Please report any problems or possible improvements that you notice to the Flink community, either by posting to a mailing list or by opening a JIRA issue.

Note: We plan to remove the legacy mode in the next release.

Update Configuration for Reworked Network Stack

The changes on the networking stack for credit-based flow control and improved latency affect the configuration of network buffers. In a nutshell, the networking stack can require more memory to run applications. Hence, you might need to adjust the network configuration of your Flink setup.

There are two ways to address problems of job submissions that fail due to lack of network buffers.

  • Reduce the number of buffers per channel, i.e., taskmanager.network.memory.buffers-per-channel or
  • Increase the amount of TaskManager memory that is used by the network stack, i.e., increase taskmanager.network.memory.fraction and/or taskmanager.network.memory.max.

Please consult the section about network buffer configuration in the Flink documentation for details. In case you experience issues with the new credit-based flow control mode, you can disable flow control by setting taskmanager.network.credit-model: false.

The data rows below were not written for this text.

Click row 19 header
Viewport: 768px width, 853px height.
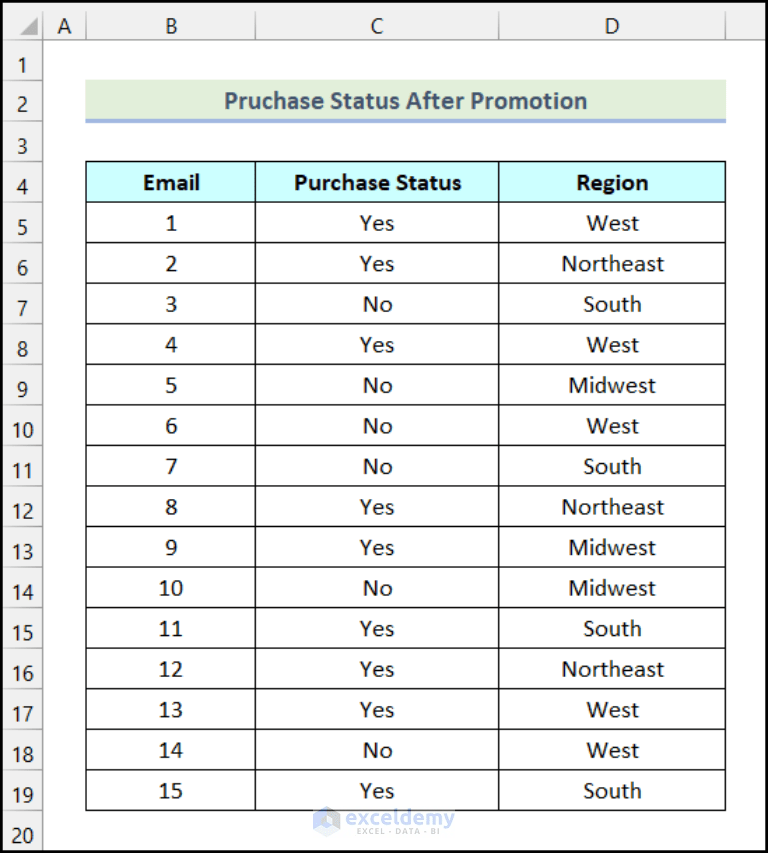pos(23,790)
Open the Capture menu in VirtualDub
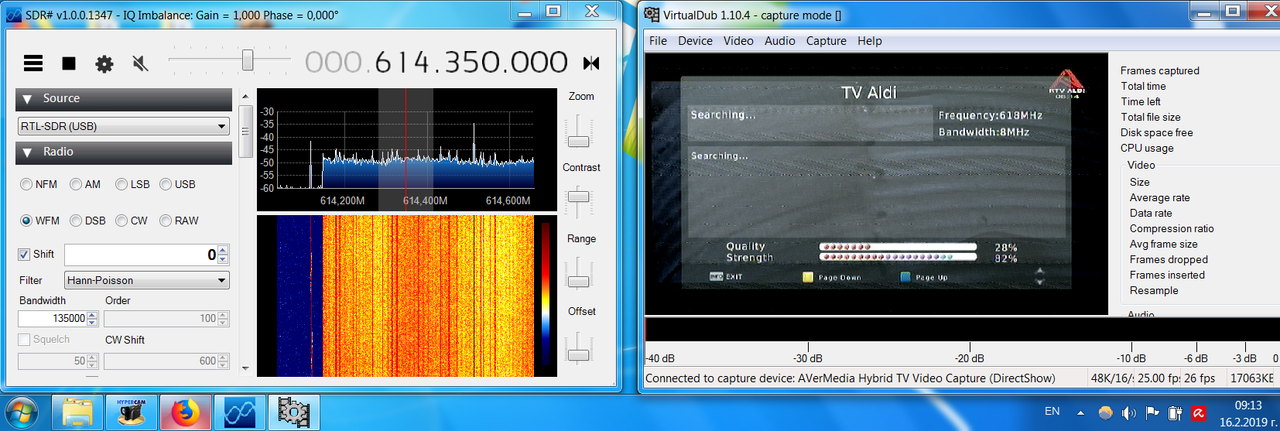This screenshot has width=1280, height=431. tap(826, 41)
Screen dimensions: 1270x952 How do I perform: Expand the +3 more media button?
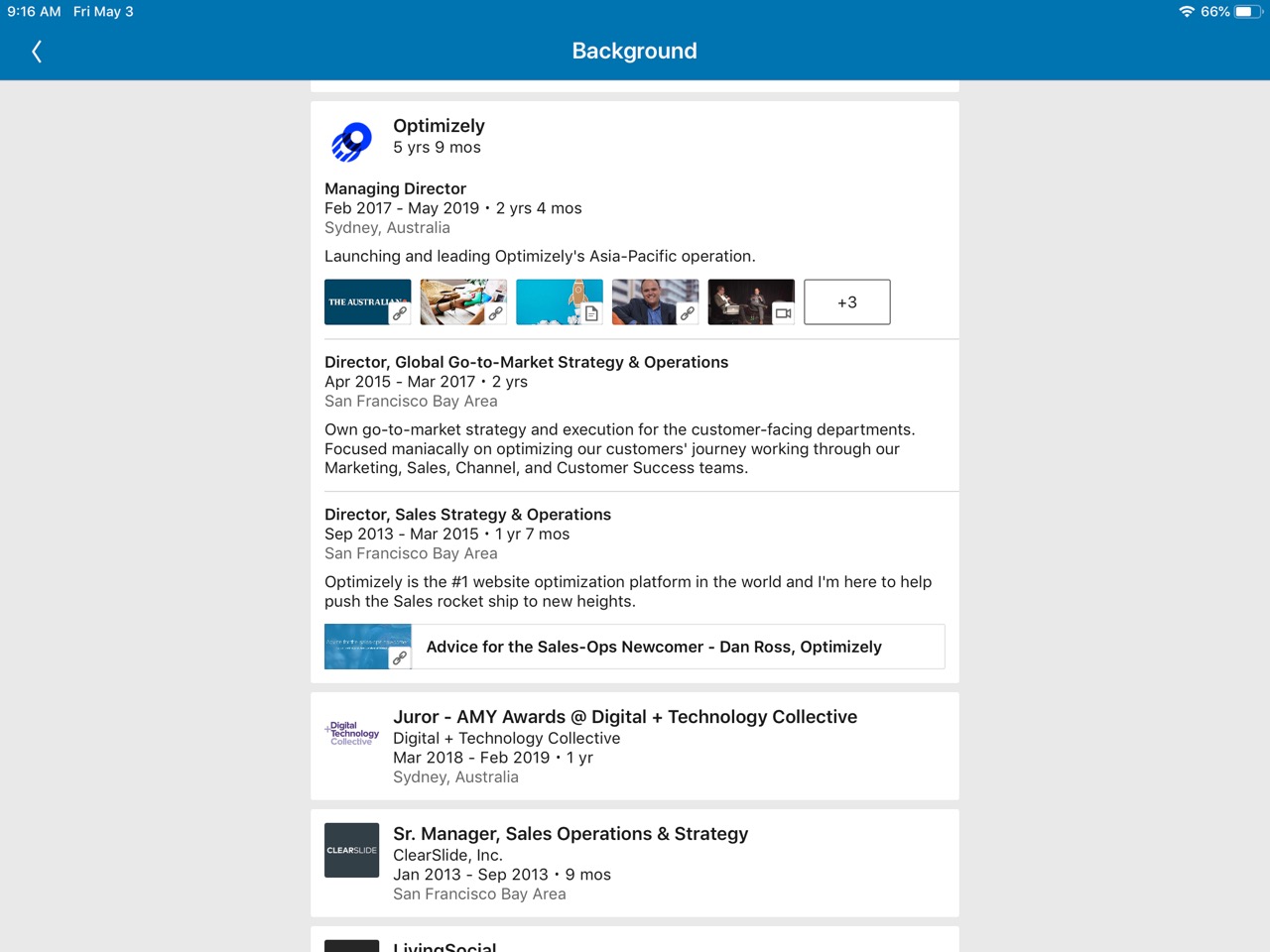(x=846, y=302)
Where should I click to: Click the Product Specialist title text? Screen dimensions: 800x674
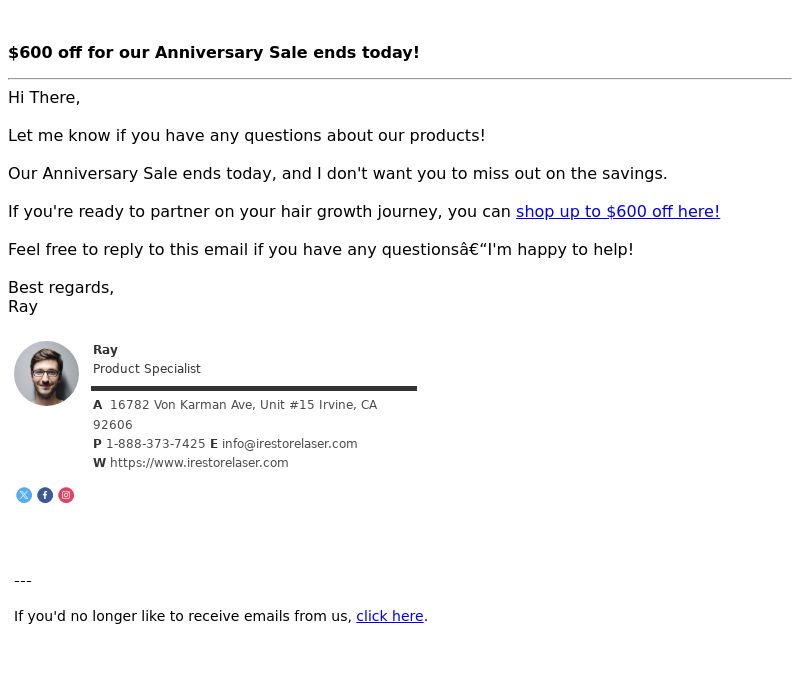pyautogui.click(x=147, y=369)
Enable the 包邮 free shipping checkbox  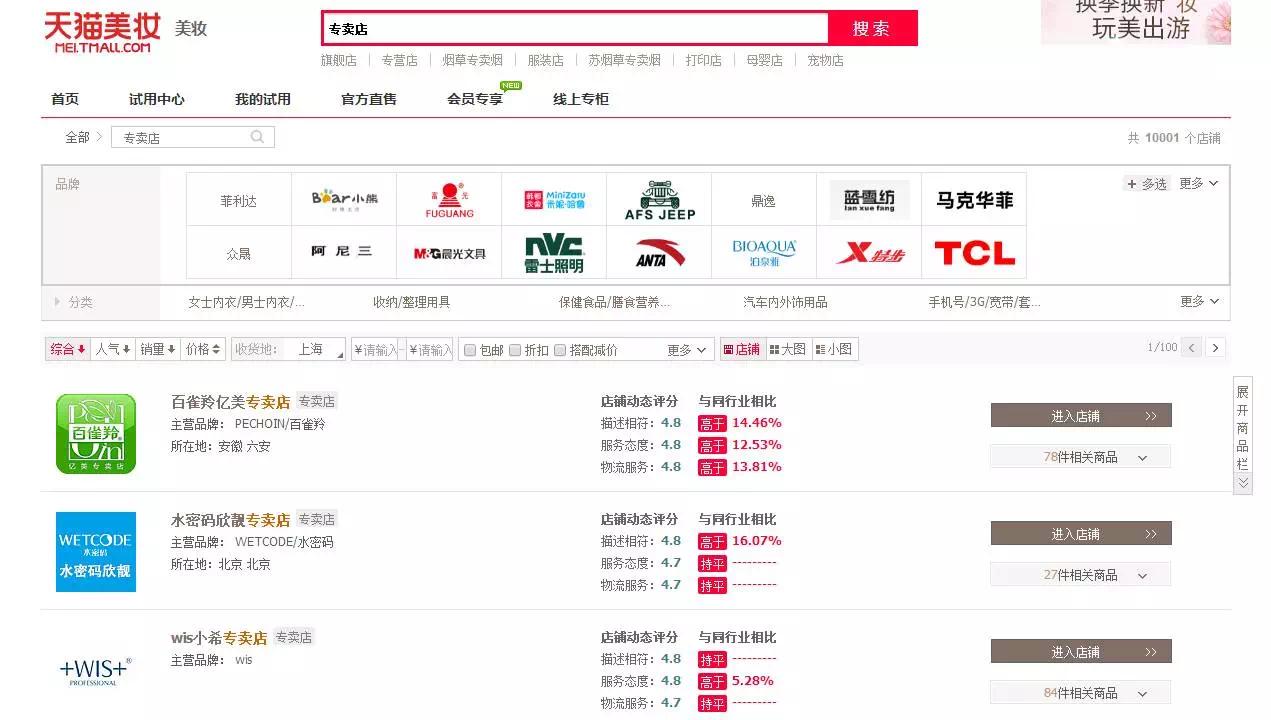point(470,348)
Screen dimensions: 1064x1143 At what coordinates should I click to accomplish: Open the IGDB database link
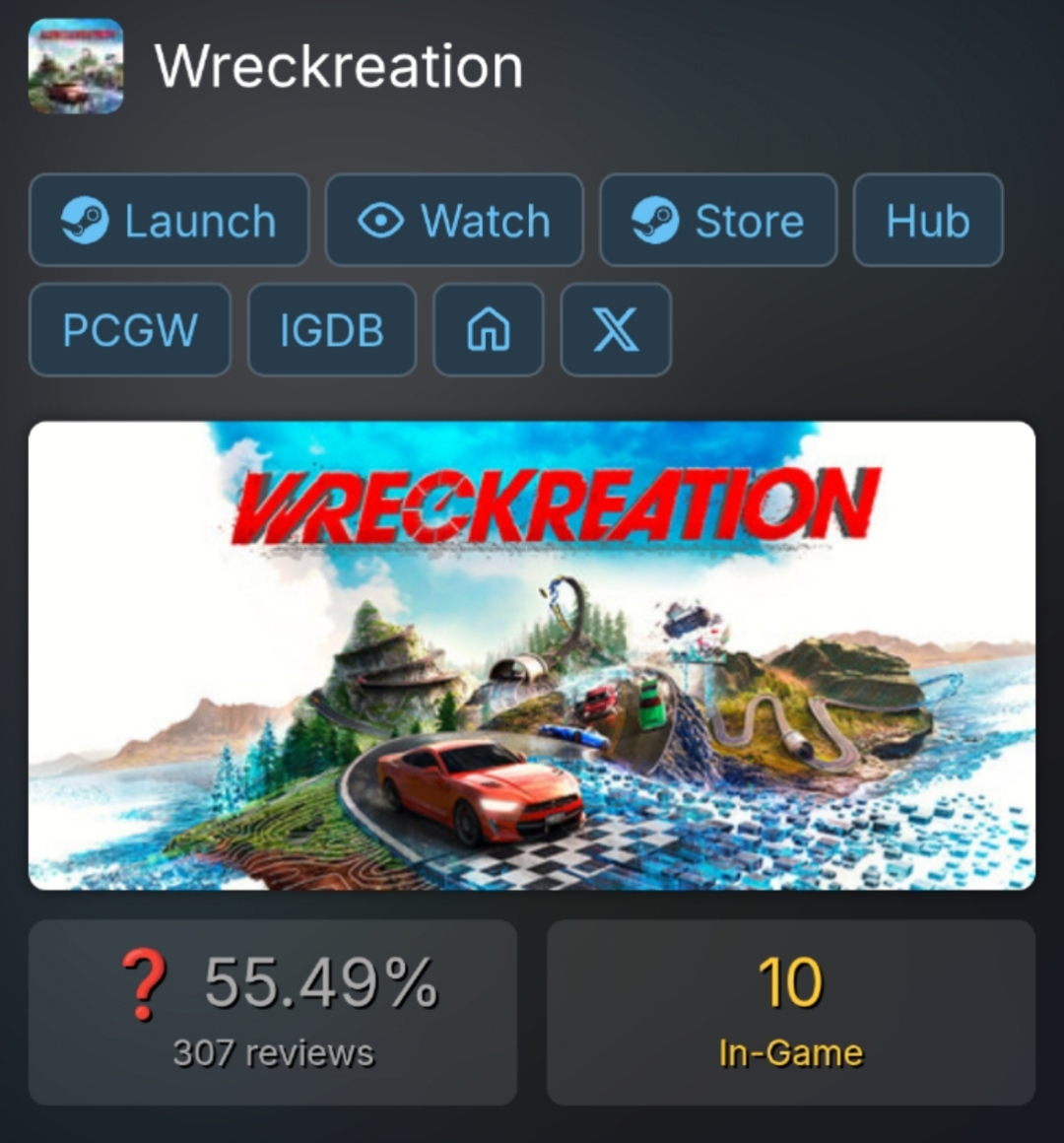tap(332, 329)
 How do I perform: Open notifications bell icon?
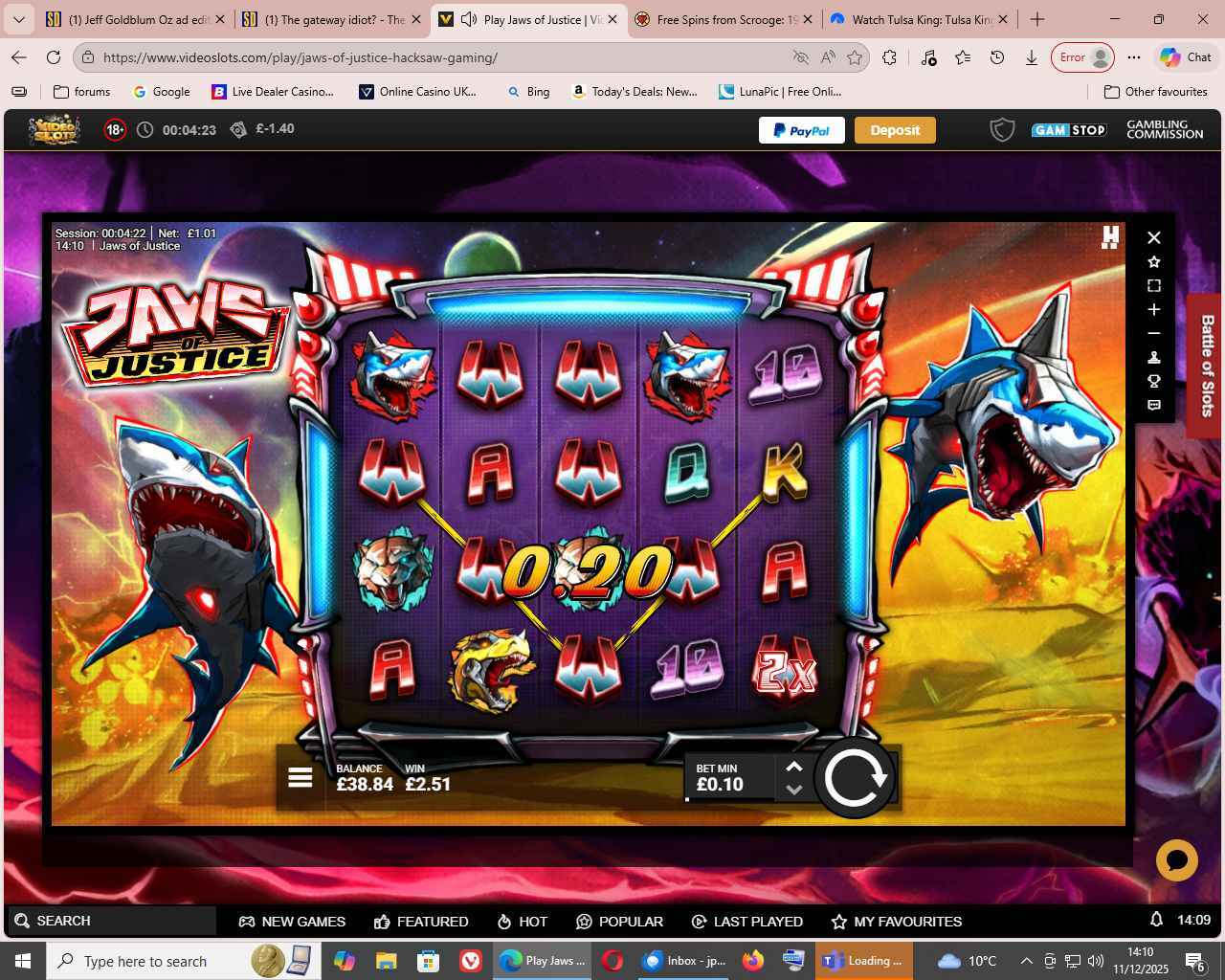[x=1156, y=920]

Note: We plan to remove the old model and this configuration in the next release.

Hadoop Classpath Discovery

We removed the automatic Hadoop classpath discovery via the Hadoop binary. If you want Flink to pick up the Hadoop classpath you have to export HADOOP_CLASSPATH. On cloud environments and most Hadoop distributions you would do

1
export HADOOP_CLASSPATH=`hadoop classpath`.

Breaking Changes of the REST API

In an effort to harmonize, extend, and improve the REST API, a few handlers and return values were changed.

  • The jobs overview handler is now registered under /jobs/overview (before /joboverview) and returns a list of job details instead of the pre-grouped view of running, finished, cancelled and failed jobs.
  • The REST API to cancel a job was changed.
  • The REST API to cancel a job with savepoint was changed.

Please check the REST API documentation for details.

Kafka Producer Flushes on Checkpoint by Default

The Flink Kafka Producer now flushes on checkpoints by default. Prior to version 1.5, the behaviour was disabled by default and users had to explicitly call setFlushOnCheckpoints(true) on the producer to enable it.

Updated Kinesis Dependency

The Kinesis dependencies of Flink’s Kinesis connector have been updated to the following versions.

1
2
3
<aws.sdk.version>1.11.319</aws.sdk.version>
<aws.kinesis-kcl.version>1.9.0</aws.kinesis-kcl.version>
<aws.kinesis-kpl.version>0.12.9</aws.kinesis-kcl.version>

Limitations of failover strategies

Flink’s non-default failover strategies are still a very experimental feature which come with a set of limitations. You should only use this feature if you are executing a stateless streaming job. In any other cases, it is highly recommended to remove the config option jobmanager.execution.failover-strategy from your flink-conf.yaml or set it to "full".

In order to avoid future problems, this feature has been removed from the documentation until it will be fixed. See FLINK-10880 for more details.